# [Directions]
Begin at the line that has "Go to the ホーム tab" and stop after the last line of the records, writing each line out again with its request. Offset every coordinate value in the answers by adding 125.

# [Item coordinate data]
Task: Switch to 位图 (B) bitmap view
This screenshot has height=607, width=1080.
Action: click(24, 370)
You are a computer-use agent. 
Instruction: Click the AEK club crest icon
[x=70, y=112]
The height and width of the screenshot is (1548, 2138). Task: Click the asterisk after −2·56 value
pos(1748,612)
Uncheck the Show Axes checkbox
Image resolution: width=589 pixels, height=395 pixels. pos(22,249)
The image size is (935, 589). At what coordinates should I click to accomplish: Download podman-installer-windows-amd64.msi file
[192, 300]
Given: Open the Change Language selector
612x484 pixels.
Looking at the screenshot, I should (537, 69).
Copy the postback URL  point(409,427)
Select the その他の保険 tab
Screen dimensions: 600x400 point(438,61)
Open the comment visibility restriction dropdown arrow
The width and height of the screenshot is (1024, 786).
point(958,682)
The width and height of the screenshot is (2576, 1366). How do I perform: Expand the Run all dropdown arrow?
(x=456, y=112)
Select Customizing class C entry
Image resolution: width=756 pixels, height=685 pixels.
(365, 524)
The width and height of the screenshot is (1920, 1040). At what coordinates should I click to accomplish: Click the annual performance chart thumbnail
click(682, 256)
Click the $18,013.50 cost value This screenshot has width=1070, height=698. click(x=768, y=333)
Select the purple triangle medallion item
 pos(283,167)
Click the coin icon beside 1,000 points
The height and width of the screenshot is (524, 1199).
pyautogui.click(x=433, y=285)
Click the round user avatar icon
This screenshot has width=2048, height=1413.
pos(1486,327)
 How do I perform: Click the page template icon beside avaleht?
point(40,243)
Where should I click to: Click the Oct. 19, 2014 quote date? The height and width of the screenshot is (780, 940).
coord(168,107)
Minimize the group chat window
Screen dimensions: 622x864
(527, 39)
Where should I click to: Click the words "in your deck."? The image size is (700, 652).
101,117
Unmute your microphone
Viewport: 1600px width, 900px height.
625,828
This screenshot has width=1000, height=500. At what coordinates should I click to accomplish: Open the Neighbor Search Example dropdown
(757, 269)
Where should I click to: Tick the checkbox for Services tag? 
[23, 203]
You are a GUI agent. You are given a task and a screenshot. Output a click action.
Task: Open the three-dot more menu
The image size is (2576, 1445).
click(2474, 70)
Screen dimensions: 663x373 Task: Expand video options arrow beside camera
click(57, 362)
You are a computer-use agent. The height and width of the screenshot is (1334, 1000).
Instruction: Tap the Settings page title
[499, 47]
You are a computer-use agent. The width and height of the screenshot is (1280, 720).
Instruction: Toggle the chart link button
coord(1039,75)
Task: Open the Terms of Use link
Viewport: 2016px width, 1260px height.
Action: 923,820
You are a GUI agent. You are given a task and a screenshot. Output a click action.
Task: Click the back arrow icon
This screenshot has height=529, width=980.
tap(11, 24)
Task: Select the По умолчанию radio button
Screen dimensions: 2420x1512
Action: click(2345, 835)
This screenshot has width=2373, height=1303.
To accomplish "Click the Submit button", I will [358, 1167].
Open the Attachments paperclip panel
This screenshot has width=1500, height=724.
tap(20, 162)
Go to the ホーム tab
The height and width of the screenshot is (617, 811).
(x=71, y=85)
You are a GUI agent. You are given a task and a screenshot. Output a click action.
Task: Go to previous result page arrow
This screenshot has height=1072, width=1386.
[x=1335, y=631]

# [Response for this exercise]
Go to the ホーム tab
The height and width of the screenshot is (617, 811).
(x=196, y=210)
You are a GUI agent. You are given a task and a screenshot. Output a click action.
Task: Go to previous result page arrow
This screenshot has height=1072, width=1386.
[x=1460, y=756]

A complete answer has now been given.